The Menerva Project started by Ben Nelson former SEO of Snapfish. The Menerva project’s thrust is to provide an education for the, “incredibly smart, incredibly hardworking-mostly middle class-that are being left out of the elite system.”[1] This stems from the fact that the Ivy League schools are getting yet more exclusive. For example, Harvard had a record low acceptance rate of 5.9 %. . The dean of Harvard admissions admitted that 85% of applicants are qualified but less than 10% are admitted. The Menerva Project wants to attract top students that wouldn’t be accepted to the ivy league schools because of their low acceptance rate. Furthermore, the Menerva Project would drastically reduce the tuition price. Another interesting aspect is the Menerva Project will accept students on academic merit alone. Extracurricular activities such as sports will not be considered. In addition, they will also encourage students to live together in apartments and maybe even move to another part of the world where the Menerva Project’s online education can be accessed.  The Menerva Project is heavily funded but won’t be available for enrollment until 2014 and the tuition will be far less than that of an Ivy League university.

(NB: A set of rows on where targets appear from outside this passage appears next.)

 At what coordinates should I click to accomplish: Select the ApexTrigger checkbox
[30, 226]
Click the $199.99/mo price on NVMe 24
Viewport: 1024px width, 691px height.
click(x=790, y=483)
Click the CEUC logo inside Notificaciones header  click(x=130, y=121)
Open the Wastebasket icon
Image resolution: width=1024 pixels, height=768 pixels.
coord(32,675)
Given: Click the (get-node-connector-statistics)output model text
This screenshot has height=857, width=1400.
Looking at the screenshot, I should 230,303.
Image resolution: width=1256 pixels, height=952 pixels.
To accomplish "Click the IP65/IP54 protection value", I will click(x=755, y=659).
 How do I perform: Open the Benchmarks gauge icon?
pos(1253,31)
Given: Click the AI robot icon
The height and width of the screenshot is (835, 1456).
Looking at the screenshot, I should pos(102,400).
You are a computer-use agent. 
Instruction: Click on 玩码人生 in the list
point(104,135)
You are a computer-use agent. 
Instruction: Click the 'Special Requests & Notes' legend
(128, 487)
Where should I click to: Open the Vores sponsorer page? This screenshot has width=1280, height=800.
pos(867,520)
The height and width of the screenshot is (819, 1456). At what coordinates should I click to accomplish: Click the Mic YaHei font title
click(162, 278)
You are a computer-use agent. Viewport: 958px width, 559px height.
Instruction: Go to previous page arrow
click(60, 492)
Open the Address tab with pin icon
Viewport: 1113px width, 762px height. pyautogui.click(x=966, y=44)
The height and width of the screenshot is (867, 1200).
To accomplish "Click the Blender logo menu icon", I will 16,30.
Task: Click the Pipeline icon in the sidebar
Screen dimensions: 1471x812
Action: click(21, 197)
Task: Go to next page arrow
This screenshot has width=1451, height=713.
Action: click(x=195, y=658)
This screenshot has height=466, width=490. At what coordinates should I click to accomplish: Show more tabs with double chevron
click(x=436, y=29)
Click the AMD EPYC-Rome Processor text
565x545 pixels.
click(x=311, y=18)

The other large effort online education push was started by Stanford computer science professors Andrew Ng and Daphne Koller called Coursera. Coursera is a free online education funded by start-up money and have already signed on Princeton, Stanford, The University of Michigan, and the University of Pennsylvania. Each university partner will create their own courses under the university brand.

[1] Ben Nelson on the Menerva Project.